**Exercise brief**
Return the count of lines in the following records that include "info", and nothing more.

**Stored data entries**
- - - - - - -

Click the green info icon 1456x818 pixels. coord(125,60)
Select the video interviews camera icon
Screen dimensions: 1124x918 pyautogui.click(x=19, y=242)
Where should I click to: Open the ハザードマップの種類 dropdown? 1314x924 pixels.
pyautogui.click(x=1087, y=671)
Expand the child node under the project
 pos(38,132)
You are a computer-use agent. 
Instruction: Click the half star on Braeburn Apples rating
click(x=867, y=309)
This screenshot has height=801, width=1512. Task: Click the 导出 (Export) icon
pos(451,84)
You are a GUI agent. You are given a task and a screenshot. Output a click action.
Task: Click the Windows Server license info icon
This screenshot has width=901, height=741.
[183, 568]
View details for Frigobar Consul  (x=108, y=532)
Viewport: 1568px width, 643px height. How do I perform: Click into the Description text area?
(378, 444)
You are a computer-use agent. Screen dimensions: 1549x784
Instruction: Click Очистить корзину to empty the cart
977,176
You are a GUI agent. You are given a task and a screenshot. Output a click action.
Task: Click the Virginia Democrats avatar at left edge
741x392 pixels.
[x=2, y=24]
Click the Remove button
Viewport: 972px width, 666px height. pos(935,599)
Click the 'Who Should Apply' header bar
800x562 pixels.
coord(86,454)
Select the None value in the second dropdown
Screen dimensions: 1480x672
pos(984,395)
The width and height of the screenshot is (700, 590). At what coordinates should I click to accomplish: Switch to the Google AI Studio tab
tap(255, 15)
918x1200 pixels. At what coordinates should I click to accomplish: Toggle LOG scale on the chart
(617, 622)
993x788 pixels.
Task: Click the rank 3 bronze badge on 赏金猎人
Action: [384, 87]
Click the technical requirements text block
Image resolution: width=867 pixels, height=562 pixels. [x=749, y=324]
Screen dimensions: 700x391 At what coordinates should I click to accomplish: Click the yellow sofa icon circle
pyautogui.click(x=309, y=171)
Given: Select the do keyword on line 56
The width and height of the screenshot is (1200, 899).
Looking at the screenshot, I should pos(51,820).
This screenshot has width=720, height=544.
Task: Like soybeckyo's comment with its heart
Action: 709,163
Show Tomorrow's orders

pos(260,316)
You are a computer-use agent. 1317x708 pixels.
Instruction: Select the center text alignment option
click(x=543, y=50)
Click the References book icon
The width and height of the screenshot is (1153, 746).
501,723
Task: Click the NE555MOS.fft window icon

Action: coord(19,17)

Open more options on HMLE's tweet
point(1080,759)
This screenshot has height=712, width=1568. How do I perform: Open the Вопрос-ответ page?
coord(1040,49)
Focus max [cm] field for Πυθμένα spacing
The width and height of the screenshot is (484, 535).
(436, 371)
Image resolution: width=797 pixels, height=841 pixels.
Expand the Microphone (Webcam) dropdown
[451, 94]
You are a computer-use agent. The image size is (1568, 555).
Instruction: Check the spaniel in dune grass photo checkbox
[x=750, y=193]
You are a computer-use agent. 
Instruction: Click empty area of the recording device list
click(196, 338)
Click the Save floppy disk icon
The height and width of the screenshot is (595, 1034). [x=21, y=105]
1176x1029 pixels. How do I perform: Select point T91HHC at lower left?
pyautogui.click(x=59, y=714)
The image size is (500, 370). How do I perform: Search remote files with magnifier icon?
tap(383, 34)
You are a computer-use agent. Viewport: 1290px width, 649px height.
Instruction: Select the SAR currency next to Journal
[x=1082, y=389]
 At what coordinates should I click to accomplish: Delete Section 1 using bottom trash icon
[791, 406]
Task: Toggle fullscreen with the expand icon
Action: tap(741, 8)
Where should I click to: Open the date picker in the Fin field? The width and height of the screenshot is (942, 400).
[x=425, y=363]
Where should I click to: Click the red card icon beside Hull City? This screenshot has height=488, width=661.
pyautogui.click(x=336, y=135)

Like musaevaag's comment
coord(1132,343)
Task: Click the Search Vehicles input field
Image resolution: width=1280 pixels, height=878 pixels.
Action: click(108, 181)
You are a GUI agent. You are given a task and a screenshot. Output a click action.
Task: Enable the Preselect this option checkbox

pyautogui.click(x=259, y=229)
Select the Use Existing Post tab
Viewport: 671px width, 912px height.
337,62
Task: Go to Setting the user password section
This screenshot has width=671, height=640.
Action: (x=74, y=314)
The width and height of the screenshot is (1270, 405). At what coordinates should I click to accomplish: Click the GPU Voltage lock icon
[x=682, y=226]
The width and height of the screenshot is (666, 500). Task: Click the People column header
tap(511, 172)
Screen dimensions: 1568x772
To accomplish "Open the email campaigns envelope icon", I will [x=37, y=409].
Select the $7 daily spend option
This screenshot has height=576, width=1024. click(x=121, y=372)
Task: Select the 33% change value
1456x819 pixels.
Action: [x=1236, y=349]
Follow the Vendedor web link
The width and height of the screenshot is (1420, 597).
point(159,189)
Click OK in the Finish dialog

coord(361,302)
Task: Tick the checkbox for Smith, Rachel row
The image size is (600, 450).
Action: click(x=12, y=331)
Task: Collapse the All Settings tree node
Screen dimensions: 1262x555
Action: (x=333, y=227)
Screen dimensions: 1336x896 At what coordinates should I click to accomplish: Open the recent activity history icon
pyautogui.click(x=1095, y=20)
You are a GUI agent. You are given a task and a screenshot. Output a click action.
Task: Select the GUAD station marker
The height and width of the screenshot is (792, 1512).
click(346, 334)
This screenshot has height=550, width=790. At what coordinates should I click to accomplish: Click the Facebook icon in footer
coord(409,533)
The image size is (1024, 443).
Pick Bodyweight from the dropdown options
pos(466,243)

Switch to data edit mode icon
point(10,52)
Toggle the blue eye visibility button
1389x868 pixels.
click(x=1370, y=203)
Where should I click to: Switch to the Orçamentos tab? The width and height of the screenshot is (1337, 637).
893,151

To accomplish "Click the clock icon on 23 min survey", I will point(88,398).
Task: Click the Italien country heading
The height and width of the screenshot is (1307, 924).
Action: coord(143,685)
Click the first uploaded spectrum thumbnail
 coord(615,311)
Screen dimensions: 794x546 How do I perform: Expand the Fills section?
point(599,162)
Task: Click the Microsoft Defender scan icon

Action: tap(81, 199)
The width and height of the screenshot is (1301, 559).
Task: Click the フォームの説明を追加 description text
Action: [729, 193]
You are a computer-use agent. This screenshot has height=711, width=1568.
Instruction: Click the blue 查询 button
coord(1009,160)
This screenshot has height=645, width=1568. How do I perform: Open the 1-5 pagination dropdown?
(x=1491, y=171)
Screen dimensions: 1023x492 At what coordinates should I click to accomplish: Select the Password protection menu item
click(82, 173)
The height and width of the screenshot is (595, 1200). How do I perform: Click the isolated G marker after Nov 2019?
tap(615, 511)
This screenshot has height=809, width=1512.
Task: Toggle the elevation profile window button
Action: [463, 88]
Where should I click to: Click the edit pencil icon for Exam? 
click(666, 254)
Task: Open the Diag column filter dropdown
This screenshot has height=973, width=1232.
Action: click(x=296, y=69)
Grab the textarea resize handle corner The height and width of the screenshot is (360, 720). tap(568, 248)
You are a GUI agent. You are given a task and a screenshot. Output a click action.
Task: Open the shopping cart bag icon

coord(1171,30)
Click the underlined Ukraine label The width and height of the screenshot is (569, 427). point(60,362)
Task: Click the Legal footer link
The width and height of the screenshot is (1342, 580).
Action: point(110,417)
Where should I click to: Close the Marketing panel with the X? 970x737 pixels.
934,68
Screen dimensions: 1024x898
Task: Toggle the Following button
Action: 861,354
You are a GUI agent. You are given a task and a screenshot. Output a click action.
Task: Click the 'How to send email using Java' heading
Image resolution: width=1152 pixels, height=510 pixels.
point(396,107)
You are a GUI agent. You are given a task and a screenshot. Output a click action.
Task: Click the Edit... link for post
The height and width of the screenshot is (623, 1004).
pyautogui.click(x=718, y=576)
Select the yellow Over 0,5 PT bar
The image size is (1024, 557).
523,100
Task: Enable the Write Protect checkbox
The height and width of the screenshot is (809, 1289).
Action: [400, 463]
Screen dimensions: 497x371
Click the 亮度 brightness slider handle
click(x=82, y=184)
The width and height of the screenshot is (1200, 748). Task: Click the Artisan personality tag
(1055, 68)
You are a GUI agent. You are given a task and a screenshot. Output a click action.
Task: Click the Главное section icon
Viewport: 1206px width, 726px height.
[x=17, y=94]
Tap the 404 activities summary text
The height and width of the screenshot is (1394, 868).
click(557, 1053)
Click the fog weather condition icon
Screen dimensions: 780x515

- - - - - - -

**Your response**
2